Instructions for the task —
Can you echo everything from the line containing "Given: Click the" down to the end of the records, word for word, leaving the pictures out?

==============================

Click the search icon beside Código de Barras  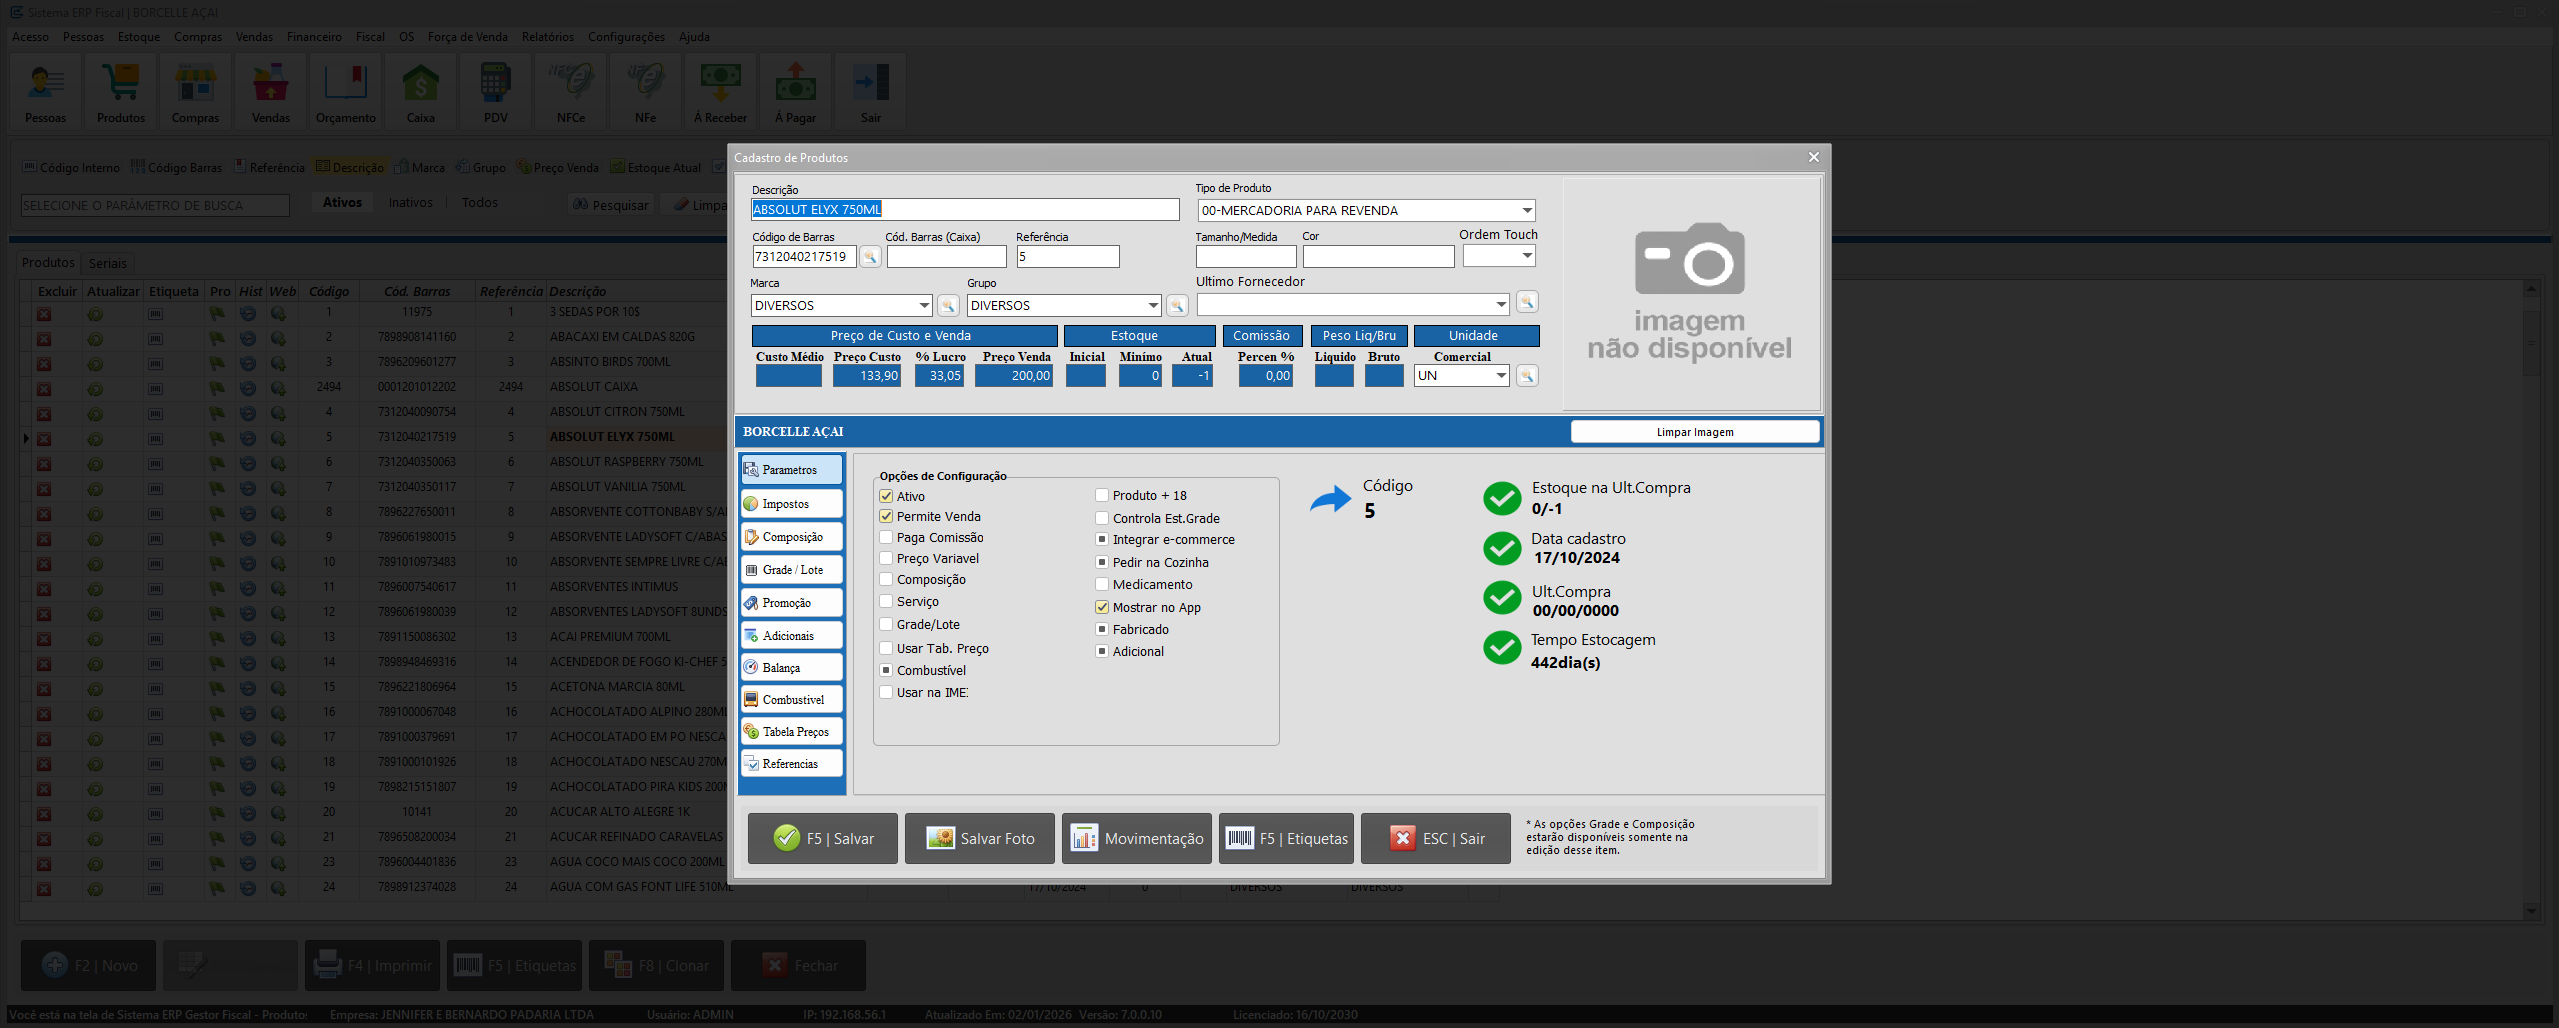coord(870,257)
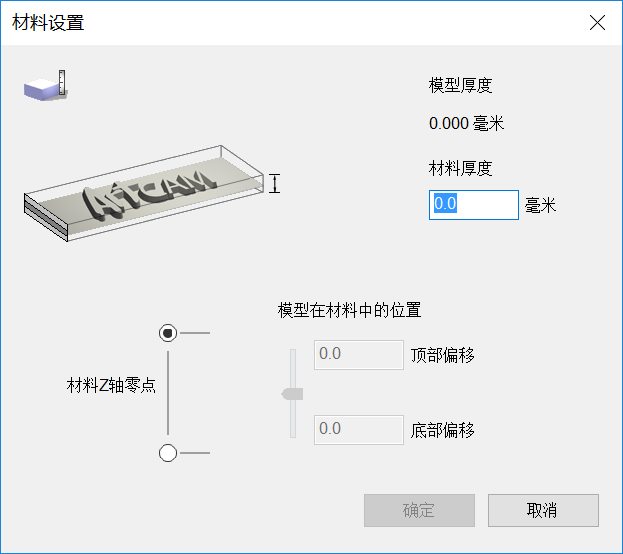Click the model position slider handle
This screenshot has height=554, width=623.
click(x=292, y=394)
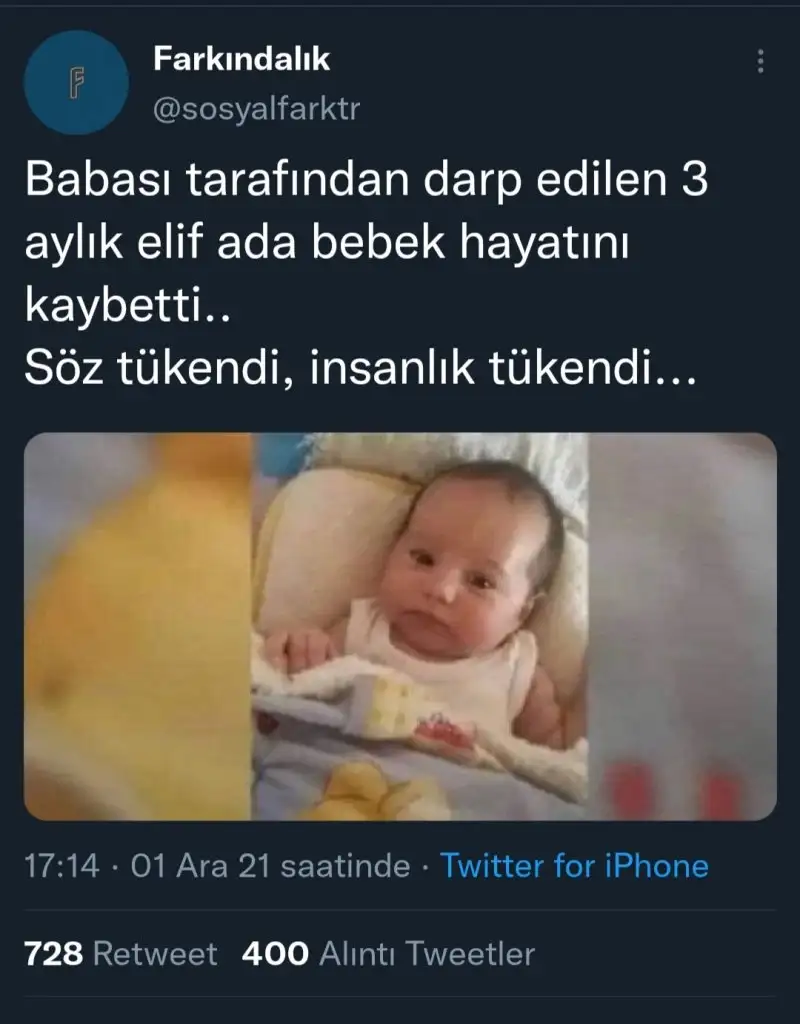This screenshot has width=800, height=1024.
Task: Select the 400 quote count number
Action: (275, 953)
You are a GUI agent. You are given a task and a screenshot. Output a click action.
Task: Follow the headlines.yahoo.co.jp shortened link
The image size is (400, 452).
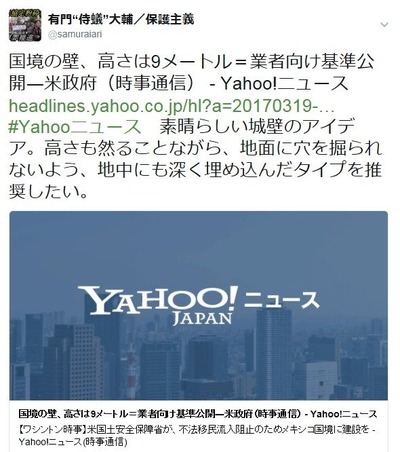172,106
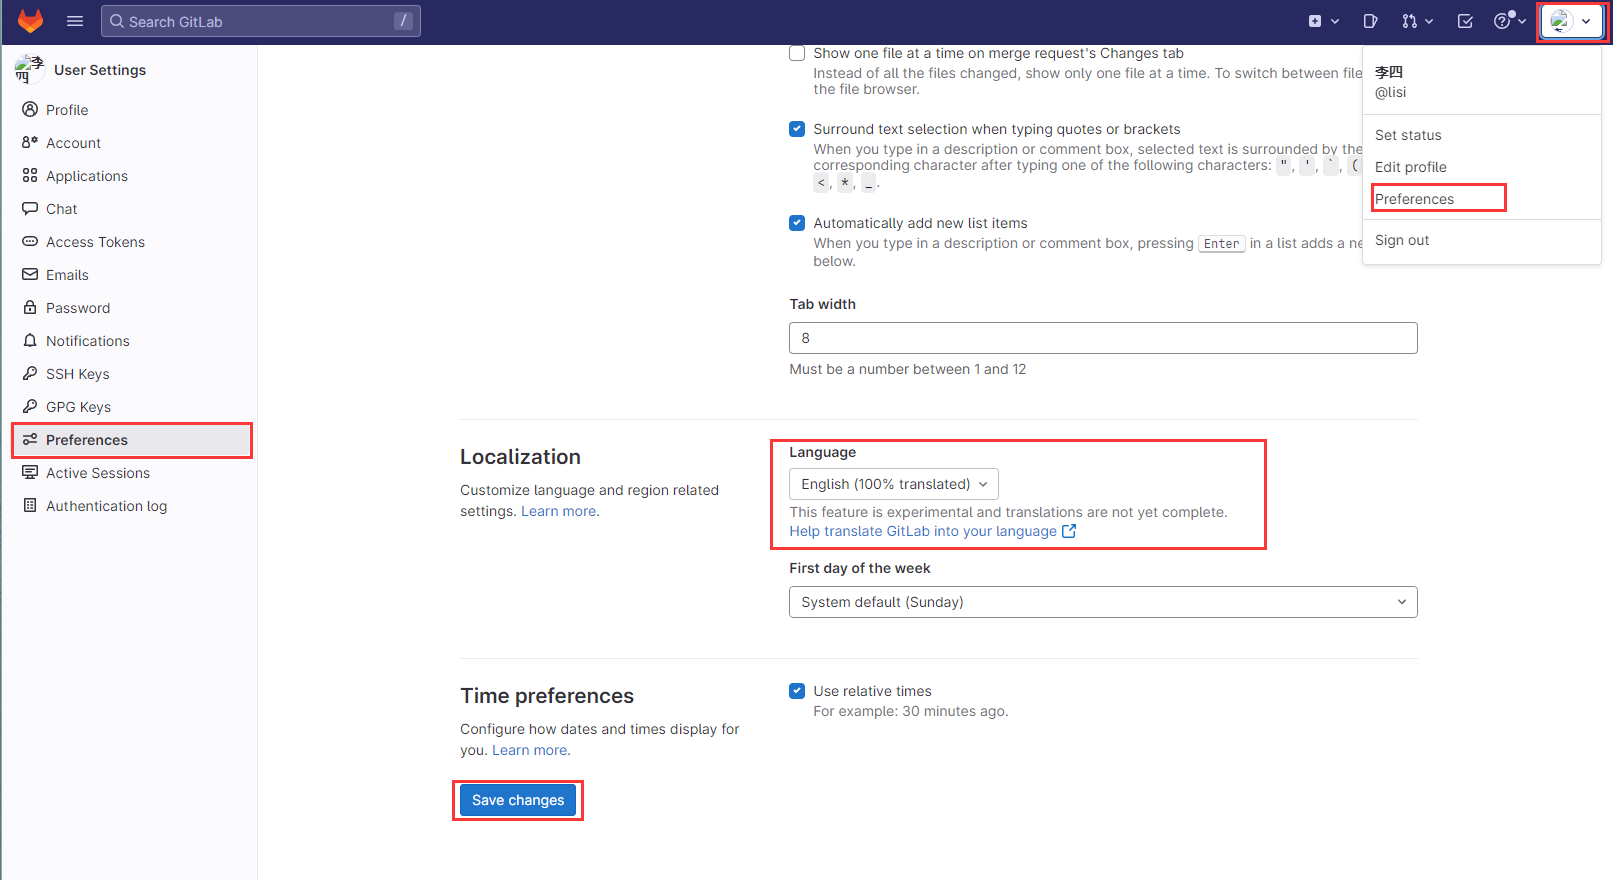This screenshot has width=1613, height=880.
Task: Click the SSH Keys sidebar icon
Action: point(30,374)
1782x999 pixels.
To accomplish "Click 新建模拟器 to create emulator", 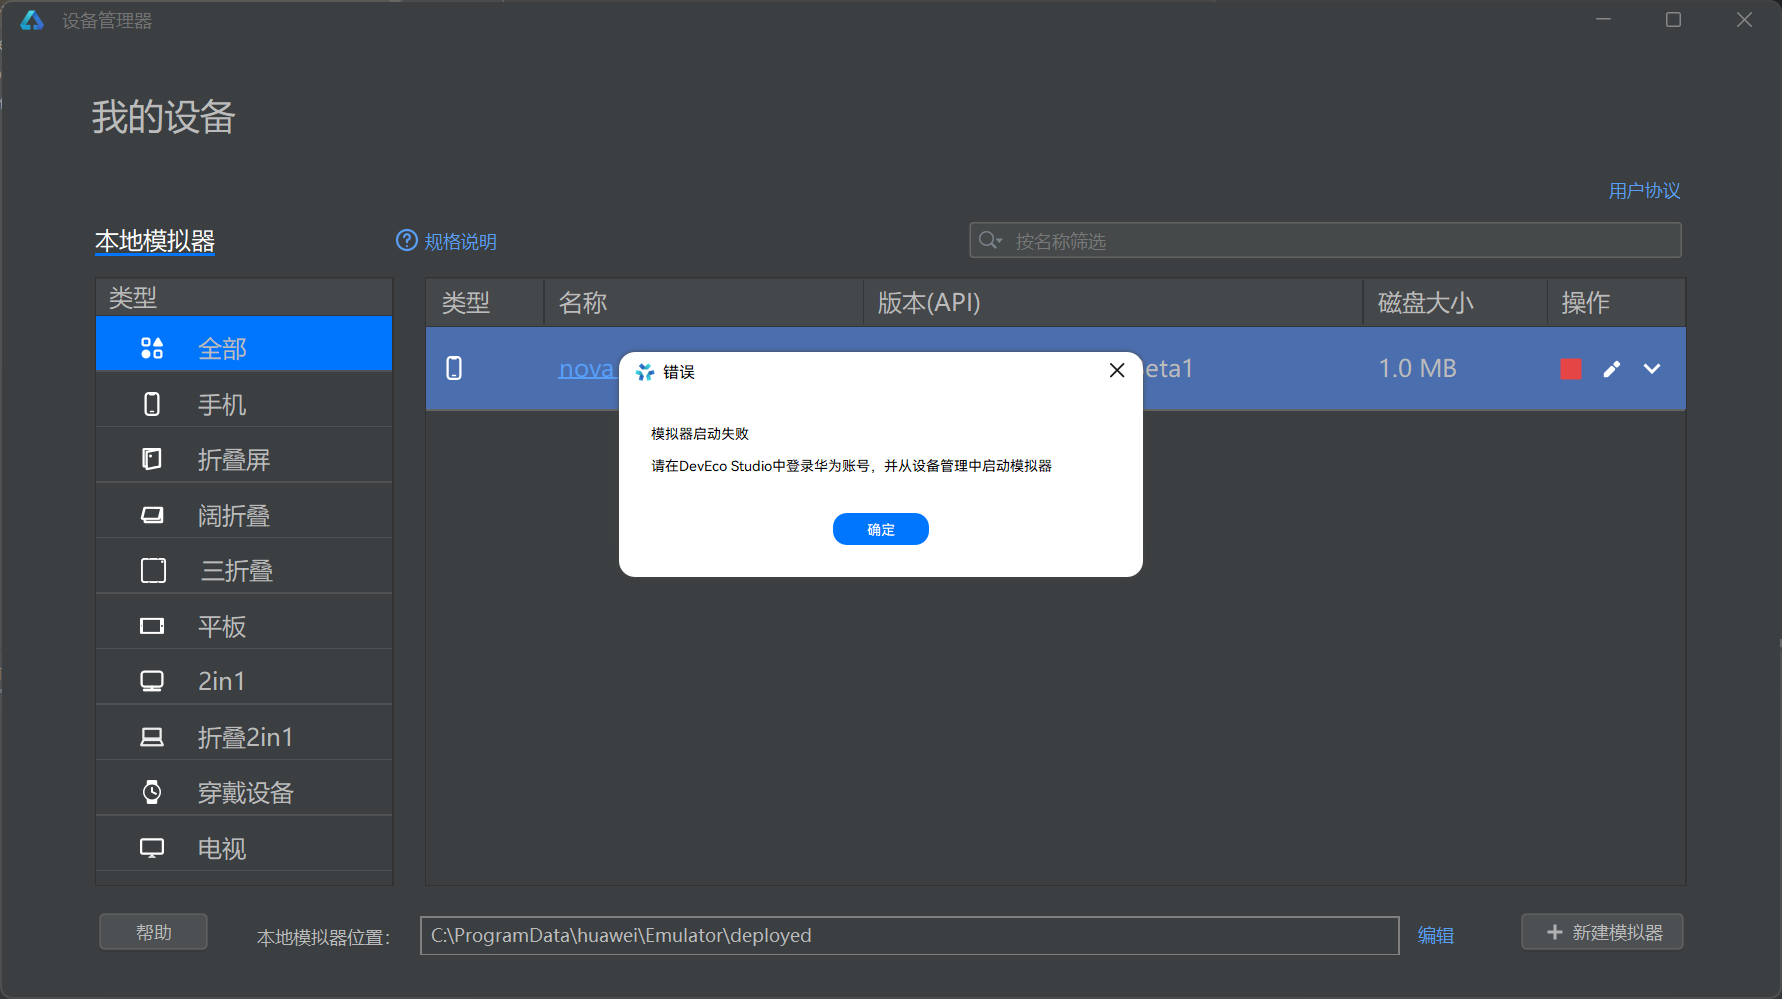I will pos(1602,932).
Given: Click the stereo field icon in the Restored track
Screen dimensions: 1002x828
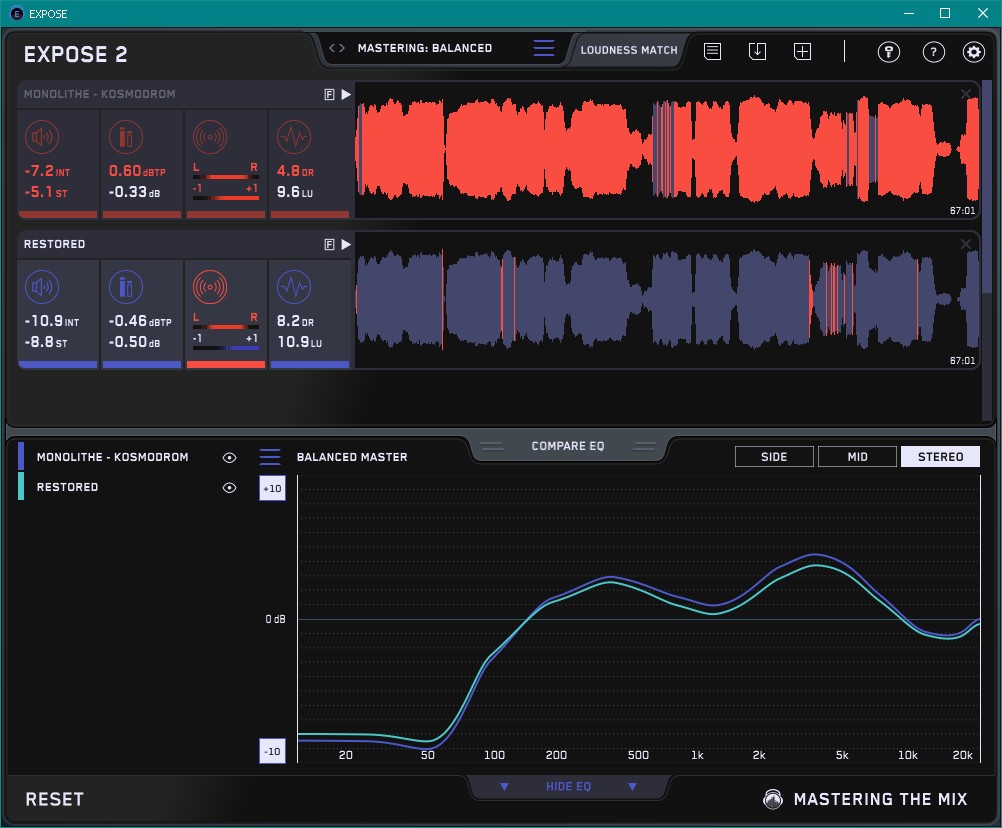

==============================

Output —
Given: Click the stereo field icon in the Restored track
Screen dimensions: 1002x828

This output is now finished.